Elsewhere, it remained doleful, with not even one pliant Tory backbencher standing to add if the prime minister was going to build build build for jobs jobs in their constituency. Indeed, some questions reminded him that they could be tricky. Sally-Ann Hart (Hastings and Rye) moaned about the difficulties posed to the fishing industry in her constituency by red tape caused by the Brexit deal, a Brexit deal she herself supported and voted for. And Sir Geoffrey Clifton-Brown (The Cotswolds), zooming in from 1958, stressed how he understood the need for lockdown before going on to demonstrate that he didn’t.

In fact, the closest to levity came from Johnson’s response to Christine Jardine (Liberal Democrat, Edinburgh West), who asked about the punitive tariffs on Scotch whisky imposed by the US.

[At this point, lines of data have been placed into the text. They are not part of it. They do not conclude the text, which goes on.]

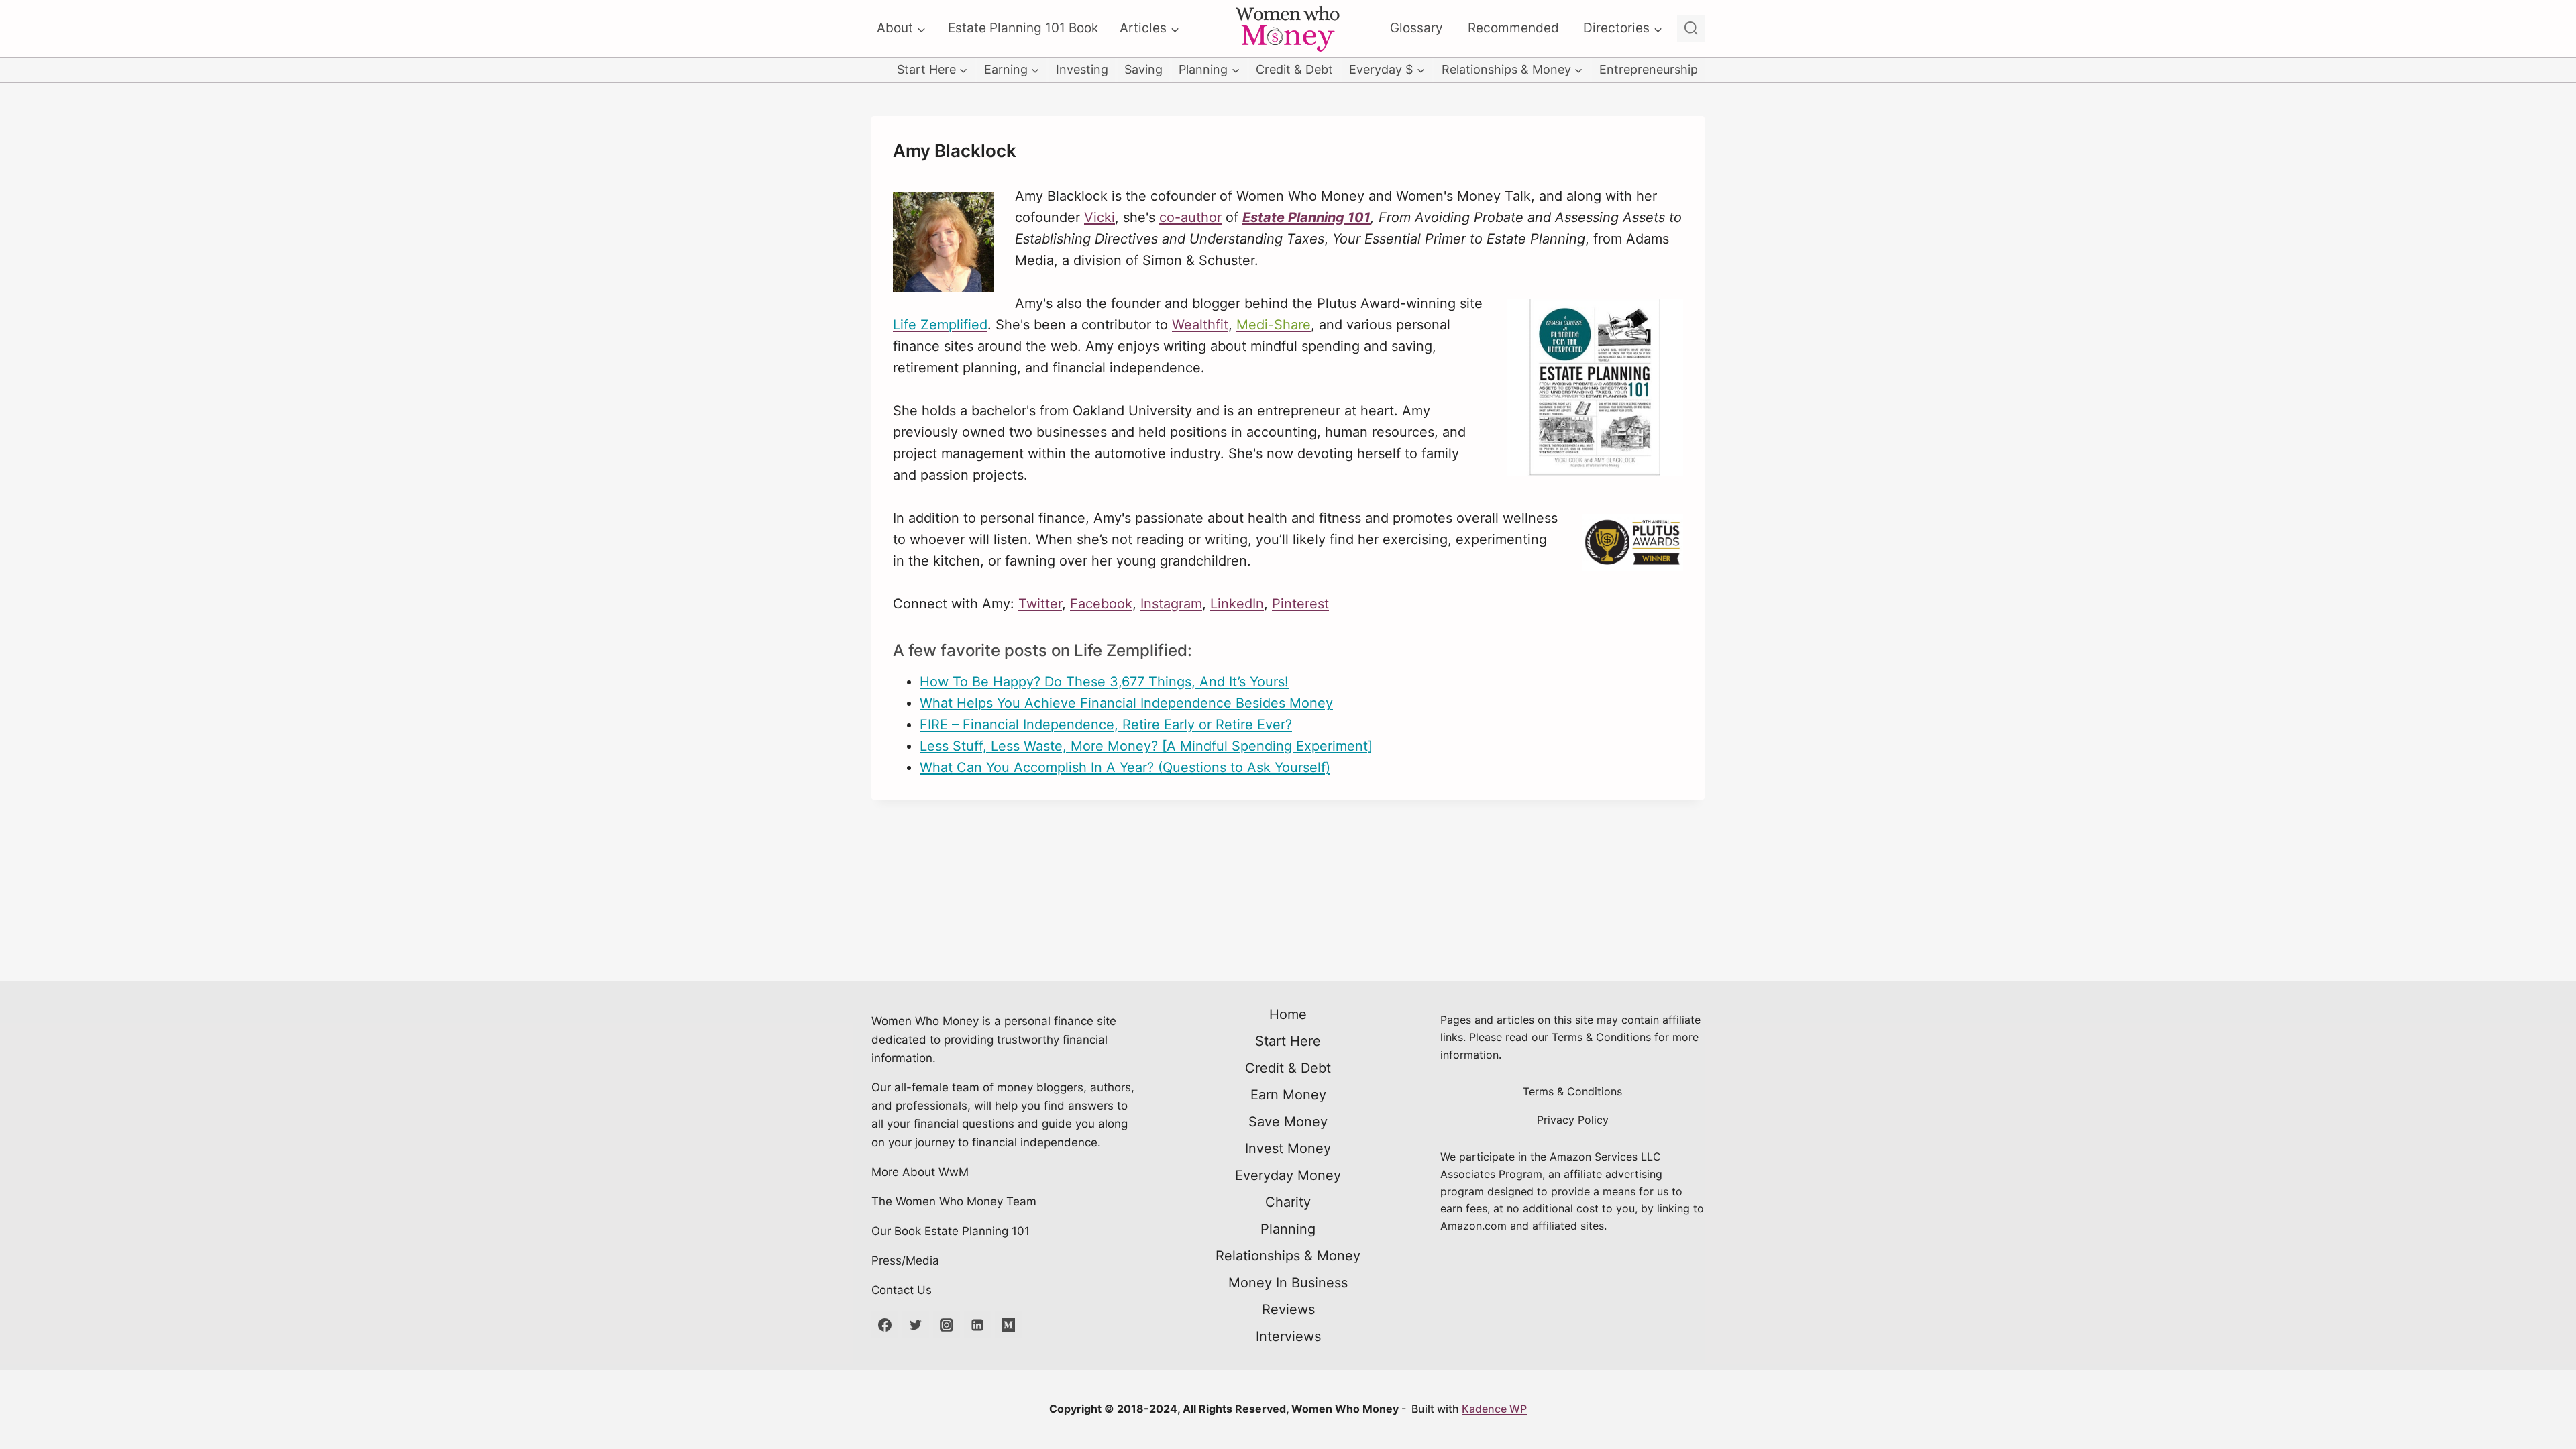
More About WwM (920, 1172)
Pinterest (1300, 604)
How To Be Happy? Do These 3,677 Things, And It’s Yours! (1104, 682)
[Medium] (1008, 1324)
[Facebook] (884, 1324)
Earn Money (1288, 1095)
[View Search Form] (1691, 28)
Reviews (1288, 1309)
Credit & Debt (1294, 69)
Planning (1288, 1229)
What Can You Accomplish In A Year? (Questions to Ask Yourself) (1125, 767)
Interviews (1288, 1336)
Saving (1143, 69)
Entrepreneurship (1648, 69)
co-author (1190, 217)
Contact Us (901, 1290)
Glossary (1416, 28)
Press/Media (905, 1260)
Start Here (1288, 1041)
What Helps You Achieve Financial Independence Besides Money (1126, 703)
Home (1288, 1014)
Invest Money (1288, 1148)
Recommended (1513, 28)
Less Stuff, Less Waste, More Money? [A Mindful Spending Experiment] (1146, 746)
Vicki (1099, 217)
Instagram (1171, 604)
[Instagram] (946, 1324)
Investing (1082, 69)
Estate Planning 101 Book (1023, 28)
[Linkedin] (977, 1324)
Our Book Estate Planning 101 (950, 1231)
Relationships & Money (1288, 1256)
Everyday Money (1288, 1175)
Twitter (1040, 604)
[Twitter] (915, 1324)
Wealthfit (1200, 325)
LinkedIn (1237, 604)
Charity (1288, 1202)
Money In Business (1288, 1283)
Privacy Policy (1573, 1119)
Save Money (1288, 1122)
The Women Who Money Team (953, 1201)
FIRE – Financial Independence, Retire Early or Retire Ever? (1106, 724)
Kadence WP (1494, 1408)
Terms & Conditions (1572, 1091)
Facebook (1101, 604)
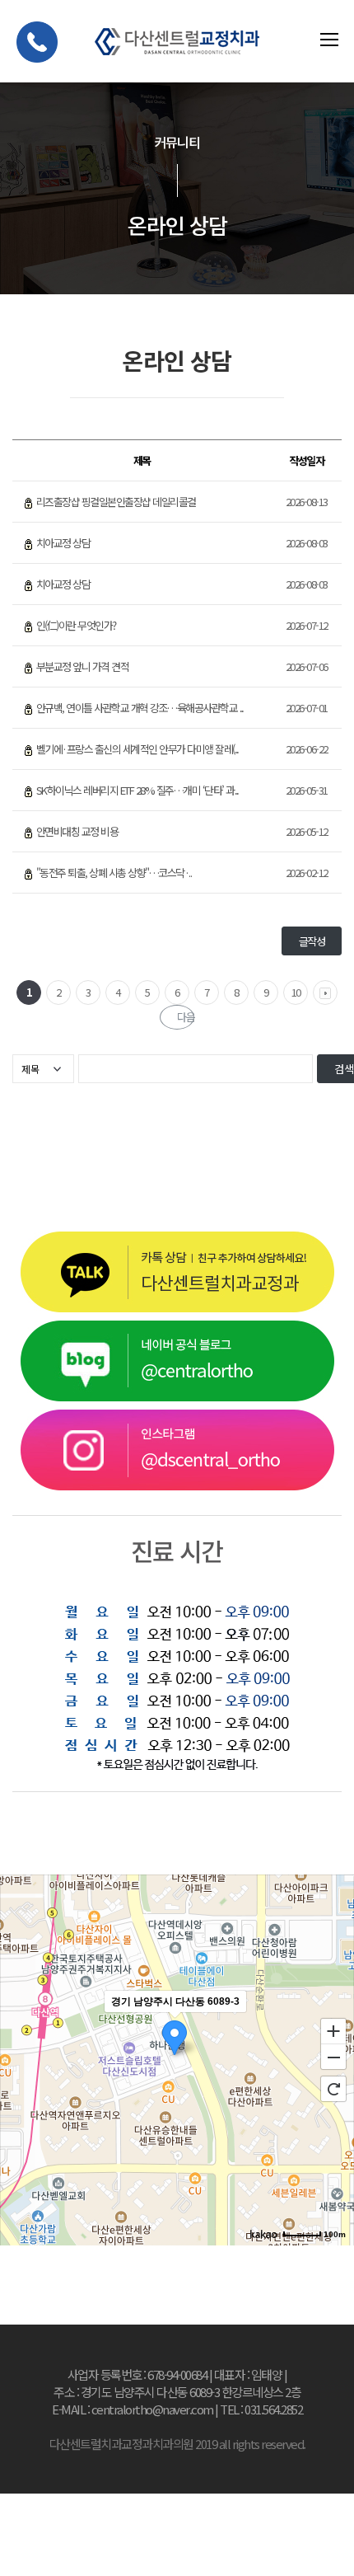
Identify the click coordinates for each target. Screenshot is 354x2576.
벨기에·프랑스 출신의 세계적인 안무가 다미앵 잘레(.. (137, 749)
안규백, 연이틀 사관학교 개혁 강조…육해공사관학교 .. (140, 708)
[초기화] (333, 2089)
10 (295, 992)
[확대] (333, 2030)
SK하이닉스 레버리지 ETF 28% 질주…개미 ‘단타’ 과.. (137, 790)
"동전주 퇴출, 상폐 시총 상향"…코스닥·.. (114, 872)
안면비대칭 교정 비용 (77, 831)
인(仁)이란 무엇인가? (76, 625)
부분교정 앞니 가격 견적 (82, 666)
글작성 (312, 941)
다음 (185, 1017)
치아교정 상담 (63, 543)
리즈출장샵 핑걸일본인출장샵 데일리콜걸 (116, 501)
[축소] (333, 2057)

“One of the reasons for leaving the EU is that we will be able to do a free trade deal with the US and to obviate tariffs of the kind that she describes, which would be there in perpetuity if the Scottish Nationalist Party were to get their way and to take Scotland back into the EU,” he roared triumphantly. Which would have worked, were Jardine a member of the SNP. But, as noted, she’s a Lib Dem. It’s the second time he’s done this. Are we quite sure he’s on top of the detail?